One searches in vain for people in Devlin’s pictures, and yet her images tell of human sensitivities and values, evoking existential life questions. In the series "Pleasure Ground" (1977–1990), for example, Devlin provides glimpses of hotel rooms with fantasy themes, discotheques, and beauty salons – places that promise relaxation and enjoyment. By contrast, the interiors in the "Corporal Arenas" series (1982–1998) have an unsettling effect. Operating rooms for human or animal patients, treatment spaces, and morgues are reproduced here in all objectivity. Viewers are compelled to reflect on their own feelings and experiences in such settings.
 
It was themes such as these that led the photographer to pursue the project she titled "The Omega Suites" (1991–1998). Devlin did not intend her photographs taken in maximum-security prisons to be understood as a statement for or against the death penalty. Contemplation of these very specific spaces is instead meant as an encouragement to engage personally with a difficult subject.
 
With the support of a DAAD grant, Devlin shot her series "Water Rites" (1999–2002) in German spas, adding a new twist to “Corporal Arenas.” “Water Rites” takes a look at what are in some cases time-honored institutions devoted to promoting well-being as well as to healing and convalescence. In Devlin’s "Subterranea" series (ongoing since 1980), she focuses her lens on caves and tunnels that have been made accessible for various uses, reproducing in her pictures the luminous colors generated by artificial lighting schemes installed underground. The way each space is staged can tell us something about its intended impact and use. That Devlin’s interests extend beyond spaces occupied by humans is evident from her "Habitats" series (ongoing since 1985), which spotlights zoo enclosures and aquariums that are modeled on natural animal habitats.
 
With "Field Culture" (primarily since 2007), the artist has turned to the question of how humans shape the outdoor environment. Here she investigates industrial agriculture in the USA, where genetic engineering and the need to generate sufficient energy are major factors in food production.
 
Devlin has found an enduring source of inspiration in the vast expanses of Lake Huron, to which she dedicated a series between 2010 and 2019 called "Lake Pictures", with images illustrating the beauty and grandeur of nature.
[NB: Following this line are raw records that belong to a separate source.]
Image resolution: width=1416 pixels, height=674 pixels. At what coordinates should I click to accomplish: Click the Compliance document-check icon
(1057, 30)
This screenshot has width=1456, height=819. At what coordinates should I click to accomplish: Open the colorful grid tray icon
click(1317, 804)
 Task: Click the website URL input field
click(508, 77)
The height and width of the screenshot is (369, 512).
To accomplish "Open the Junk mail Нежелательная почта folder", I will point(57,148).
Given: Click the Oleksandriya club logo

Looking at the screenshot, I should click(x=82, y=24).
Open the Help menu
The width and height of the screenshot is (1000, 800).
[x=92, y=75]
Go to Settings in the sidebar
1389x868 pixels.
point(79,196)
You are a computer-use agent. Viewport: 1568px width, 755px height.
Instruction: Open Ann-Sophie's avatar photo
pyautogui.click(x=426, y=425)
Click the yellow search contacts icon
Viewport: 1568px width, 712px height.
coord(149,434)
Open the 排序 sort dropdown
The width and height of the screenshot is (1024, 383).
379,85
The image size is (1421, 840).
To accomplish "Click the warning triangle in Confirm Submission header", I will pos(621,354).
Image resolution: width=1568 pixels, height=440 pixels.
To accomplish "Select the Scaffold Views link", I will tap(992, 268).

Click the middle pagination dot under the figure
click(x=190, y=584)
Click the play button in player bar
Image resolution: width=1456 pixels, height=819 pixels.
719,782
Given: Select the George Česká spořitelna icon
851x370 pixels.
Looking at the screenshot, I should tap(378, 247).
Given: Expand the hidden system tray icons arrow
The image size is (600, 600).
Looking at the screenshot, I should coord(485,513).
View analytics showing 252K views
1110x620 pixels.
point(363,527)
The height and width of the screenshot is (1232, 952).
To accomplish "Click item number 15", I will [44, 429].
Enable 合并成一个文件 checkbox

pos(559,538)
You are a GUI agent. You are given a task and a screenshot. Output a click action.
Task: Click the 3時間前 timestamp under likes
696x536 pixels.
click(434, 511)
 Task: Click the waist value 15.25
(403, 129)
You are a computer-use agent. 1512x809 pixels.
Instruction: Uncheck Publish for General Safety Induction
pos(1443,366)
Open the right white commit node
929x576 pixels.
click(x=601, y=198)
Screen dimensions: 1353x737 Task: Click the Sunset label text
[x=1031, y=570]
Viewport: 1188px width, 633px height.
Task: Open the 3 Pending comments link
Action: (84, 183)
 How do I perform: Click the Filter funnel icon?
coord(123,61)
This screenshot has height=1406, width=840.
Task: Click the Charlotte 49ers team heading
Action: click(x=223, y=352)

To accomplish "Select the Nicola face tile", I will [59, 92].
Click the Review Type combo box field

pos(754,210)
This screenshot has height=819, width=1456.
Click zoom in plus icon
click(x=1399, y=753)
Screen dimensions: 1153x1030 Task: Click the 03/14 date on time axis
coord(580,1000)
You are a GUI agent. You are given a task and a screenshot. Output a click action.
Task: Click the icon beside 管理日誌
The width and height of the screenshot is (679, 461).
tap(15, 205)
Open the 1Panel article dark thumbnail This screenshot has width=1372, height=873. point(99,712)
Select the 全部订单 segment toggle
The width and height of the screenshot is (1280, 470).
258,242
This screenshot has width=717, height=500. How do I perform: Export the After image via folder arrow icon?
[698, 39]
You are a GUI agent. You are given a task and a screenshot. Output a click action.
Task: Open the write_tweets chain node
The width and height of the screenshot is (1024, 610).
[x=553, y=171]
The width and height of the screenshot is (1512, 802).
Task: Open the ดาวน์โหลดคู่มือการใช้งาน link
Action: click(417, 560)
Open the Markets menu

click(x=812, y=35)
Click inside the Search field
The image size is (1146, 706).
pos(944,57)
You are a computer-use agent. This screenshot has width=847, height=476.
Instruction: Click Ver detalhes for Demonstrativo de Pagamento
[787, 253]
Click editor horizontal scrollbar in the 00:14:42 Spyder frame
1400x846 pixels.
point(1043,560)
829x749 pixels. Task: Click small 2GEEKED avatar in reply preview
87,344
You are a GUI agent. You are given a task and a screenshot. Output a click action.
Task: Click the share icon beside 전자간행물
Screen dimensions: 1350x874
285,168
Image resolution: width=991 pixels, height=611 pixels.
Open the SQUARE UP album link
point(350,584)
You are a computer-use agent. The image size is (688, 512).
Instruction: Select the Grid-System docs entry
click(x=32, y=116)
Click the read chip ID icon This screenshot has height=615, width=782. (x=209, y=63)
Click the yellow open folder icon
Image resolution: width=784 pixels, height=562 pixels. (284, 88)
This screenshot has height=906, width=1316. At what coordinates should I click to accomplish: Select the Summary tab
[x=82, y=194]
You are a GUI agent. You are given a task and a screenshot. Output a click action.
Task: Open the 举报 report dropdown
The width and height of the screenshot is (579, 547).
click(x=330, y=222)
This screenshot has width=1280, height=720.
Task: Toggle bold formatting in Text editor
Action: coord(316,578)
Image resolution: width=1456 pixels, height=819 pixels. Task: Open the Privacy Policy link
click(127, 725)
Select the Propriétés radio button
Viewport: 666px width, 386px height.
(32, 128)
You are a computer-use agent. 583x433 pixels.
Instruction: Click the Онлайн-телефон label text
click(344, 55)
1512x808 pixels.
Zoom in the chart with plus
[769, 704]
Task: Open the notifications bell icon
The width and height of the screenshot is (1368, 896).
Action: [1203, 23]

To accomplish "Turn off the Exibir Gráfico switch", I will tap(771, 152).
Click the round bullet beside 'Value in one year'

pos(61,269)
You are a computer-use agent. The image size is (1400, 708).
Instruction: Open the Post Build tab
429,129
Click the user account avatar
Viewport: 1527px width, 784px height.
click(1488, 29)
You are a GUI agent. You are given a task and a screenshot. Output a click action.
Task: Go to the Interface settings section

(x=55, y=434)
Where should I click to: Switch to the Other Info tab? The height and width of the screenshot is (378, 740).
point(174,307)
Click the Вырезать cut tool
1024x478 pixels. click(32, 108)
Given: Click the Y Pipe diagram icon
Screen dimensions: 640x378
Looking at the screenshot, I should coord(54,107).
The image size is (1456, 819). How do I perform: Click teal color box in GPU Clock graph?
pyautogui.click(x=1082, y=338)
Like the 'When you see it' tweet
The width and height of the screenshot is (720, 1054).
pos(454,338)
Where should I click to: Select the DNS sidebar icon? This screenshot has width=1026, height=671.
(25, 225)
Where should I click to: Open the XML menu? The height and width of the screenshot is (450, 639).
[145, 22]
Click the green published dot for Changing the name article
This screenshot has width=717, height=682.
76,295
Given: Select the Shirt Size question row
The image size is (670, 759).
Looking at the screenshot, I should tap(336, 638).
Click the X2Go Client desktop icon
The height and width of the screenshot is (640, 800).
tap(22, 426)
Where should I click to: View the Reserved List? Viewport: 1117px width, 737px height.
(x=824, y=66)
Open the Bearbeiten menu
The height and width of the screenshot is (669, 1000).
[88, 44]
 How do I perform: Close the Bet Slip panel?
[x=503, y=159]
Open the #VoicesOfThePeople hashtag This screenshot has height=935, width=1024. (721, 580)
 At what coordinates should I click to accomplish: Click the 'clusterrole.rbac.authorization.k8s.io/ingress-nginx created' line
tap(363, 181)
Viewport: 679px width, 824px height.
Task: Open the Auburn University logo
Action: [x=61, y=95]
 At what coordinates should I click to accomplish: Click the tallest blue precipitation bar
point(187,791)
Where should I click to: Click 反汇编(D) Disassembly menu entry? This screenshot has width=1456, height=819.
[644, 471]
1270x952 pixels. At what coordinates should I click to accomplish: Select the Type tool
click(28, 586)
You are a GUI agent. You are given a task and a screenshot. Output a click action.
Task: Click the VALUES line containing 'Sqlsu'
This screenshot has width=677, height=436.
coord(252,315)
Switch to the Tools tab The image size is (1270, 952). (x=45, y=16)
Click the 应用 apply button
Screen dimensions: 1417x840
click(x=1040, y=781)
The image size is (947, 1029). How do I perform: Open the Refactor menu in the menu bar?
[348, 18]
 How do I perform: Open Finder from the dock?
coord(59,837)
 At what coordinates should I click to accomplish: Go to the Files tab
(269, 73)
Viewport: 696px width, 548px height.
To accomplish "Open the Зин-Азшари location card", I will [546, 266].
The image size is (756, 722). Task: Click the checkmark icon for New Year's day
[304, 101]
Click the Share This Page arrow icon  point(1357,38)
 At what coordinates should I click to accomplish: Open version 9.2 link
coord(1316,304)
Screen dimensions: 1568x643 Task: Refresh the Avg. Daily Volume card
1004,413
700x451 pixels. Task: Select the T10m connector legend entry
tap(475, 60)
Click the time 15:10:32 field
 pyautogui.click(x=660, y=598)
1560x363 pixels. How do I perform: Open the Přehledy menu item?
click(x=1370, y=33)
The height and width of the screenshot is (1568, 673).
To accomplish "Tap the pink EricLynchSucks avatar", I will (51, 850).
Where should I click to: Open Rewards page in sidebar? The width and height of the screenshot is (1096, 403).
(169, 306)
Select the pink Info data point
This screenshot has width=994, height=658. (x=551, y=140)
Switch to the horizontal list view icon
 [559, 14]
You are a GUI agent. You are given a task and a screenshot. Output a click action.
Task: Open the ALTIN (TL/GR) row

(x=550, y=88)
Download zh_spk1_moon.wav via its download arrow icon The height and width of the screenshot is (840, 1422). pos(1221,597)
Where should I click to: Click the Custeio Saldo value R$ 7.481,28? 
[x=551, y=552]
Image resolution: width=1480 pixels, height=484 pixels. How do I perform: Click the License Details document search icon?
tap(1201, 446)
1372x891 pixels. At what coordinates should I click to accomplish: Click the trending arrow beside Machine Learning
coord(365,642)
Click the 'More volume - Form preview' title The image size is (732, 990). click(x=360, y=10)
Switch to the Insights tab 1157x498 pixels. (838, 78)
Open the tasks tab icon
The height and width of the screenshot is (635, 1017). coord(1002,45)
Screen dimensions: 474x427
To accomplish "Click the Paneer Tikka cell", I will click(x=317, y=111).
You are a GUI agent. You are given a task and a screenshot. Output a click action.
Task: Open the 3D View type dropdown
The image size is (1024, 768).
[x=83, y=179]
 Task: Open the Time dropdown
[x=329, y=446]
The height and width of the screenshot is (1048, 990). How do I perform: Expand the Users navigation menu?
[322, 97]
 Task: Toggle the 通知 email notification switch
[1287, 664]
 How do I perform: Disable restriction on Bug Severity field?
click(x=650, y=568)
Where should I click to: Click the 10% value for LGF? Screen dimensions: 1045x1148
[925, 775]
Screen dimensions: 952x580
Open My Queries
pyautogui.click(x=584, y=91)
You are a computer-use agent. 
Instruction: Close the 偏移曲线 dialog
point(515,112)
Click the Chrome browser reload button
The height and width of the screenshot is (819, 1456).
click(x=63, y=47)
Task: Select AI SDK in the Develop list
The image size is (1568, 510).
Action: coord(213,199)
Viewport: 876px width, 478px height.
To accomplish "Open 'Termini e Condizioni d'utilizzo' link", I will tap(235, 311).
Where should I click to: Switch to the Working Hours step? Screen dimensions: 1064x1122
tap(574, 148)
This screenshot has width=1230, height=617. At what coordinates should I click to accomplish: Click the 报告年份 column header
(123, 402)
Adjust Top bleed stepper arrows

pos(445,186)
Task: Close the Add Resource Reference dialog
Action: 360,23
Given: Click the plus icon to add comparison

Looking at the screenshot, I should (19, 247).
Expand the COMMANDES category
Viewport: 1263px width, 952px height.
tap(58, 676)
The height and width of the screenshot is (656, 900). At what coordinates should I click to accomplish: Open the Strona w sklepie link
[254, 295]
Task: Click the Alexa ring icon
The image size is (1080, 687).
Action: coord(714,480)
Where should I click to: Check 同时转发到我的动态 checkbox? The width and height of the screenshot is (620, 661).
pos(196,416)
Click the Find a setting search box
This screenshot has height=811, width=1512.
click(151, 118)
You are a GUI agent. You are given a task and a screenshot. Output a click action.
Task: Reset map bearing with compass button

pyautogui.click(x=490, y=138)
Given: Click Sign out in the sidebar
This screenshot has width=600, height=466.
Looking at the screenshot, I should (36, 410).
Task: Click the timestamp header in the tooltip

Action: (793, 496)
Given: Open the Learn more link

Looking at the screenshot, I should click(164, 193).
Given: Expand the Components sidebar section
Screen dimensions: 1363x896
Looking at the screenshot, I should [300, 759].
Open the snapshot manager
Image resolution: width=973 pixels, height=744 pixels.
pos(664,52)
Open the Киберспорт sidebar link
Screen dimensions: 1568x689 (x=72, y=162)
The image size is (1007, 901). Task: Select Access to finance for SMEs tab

She presents similarly imposing views of salt lakes and salt flats in Utah in the series "Salt" (ongoing since 2014).
 
The documentary and serial nature of Devlin’s projects suggests close parallels with the style of depiction represented in the collection of Die Photographische Sammlung/SK Stiftung Kultur. In the 1980s, while working as a university professor and curator, the artist already developed a fascination with the direct and objective methodology pursued by August Sander in his portraiture. And her photos also echo in some ways the strict comparative typology practiced by the photographers Bernd and Hilla Becher. Here as well, compelling correlations can be found among the Cologne collection’s central holdings.

A publication will accompany the exhibition, featuring essays by Gabriele Conrath-Scholl, Lucinda Devlin, and Claudia Schubert, as well as an interview conducted with the artist by Lisa Le Feuvre (Steidl Verlag, approx. 300 pages, German/English).